To the possible relief of the organisers of the awards that bear her name, the late Dame Ngaio Marsh has made the shortlist of the 2019 Ngaio Marsh Awards, the annual prize for New Zealand crime writing.
Money in the Morgue, an unfinished Inspector Alleyn mystery set during World War II, which was completed by Stella Duffy, is among five nominated for best novel. Marsh died in 1982.
Also among the contenders is Dame Fiona Kidman’s This Mortal Boy, which earlier this year won the top fiction prize at the Ockham New Zealand Book Awards. The novel is based on the 1955 murder case of “jukebox killer”, Albert “Paddy” Black, who was the second-to-last man to be hanged in New Zealand.
Kidman’s fellow nominee Liam McIlvanney has already won the McIlvanney prize – the Scottish crime writing award which bears the name of his crime-writing father William McIlvanney – for his Glasgow-set novel The Quaker. McIlvanney is a professor of Scottish studies at the University of Otago.

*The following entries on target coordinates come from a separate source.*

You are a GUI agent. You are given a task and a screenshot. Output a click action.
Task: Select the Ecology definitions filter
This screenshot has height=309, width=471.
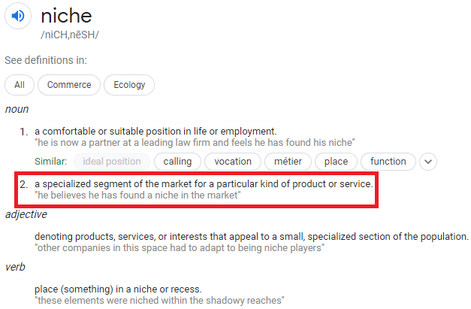tap(129, 85)
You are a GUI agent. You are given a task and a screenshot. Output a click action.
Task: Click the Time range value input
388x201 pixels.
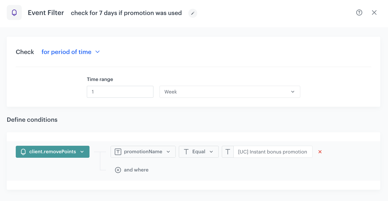120,92
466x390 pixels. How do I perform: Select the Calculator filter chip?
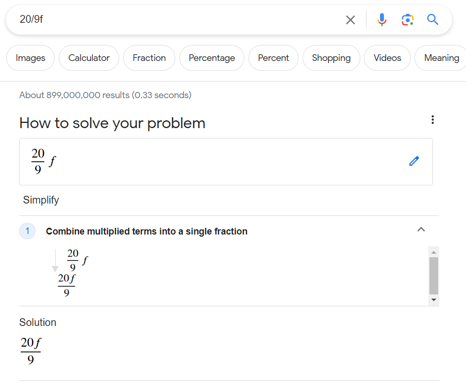89,58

There’s a historic bent to all but one of the books in the category, the exception being Call Me Evie, the acclaimed debut by JP Pomare which is set mostly in contemporary Maketū. Rotorua-raised and Melbourne-based Pomare, whose book has been picked up by major publishers for release in North America and Britain, also features in the best first novel category.
The finalists
Best novel
This Mortal Boy by Fiona Kidman (Penguin)
Money In The Morgue by Ngaio Marsh & Stella Duffy (Harpercollins)
The Quaker by Liam McIlvanney (Harpercollins)
Call Me Evie by JP Pomare (Hachette)
The Vanishing Act by Jen Shieff (Mary Egan Publishing)
Best First Novel
One For Another by Andrea Jacka (Red River Pony Publishing)
Crystal Reign by Kelly Lyndon (Remnant Press)
Call Me Evie by JP Pomare (Hachette)
Best Non-Fiction
The Great New Zealand Robbery by Scott Bainbridge (Allen & Unwin)
The Short Life And Mysterious Death Of Jane Furlong by Kelly Dennett (Awa)
Behind Bars by Anna Leask (Penguin)
The Cause Of Death by Cynric Temple-Camp (HarperCollins)
The winners will be announced during the WORD Christchurch Spring Event on September 14.
The awards were founded in 2010 and are convened by Craig Sisterson whose reviews of crime fiction appear in The Listener.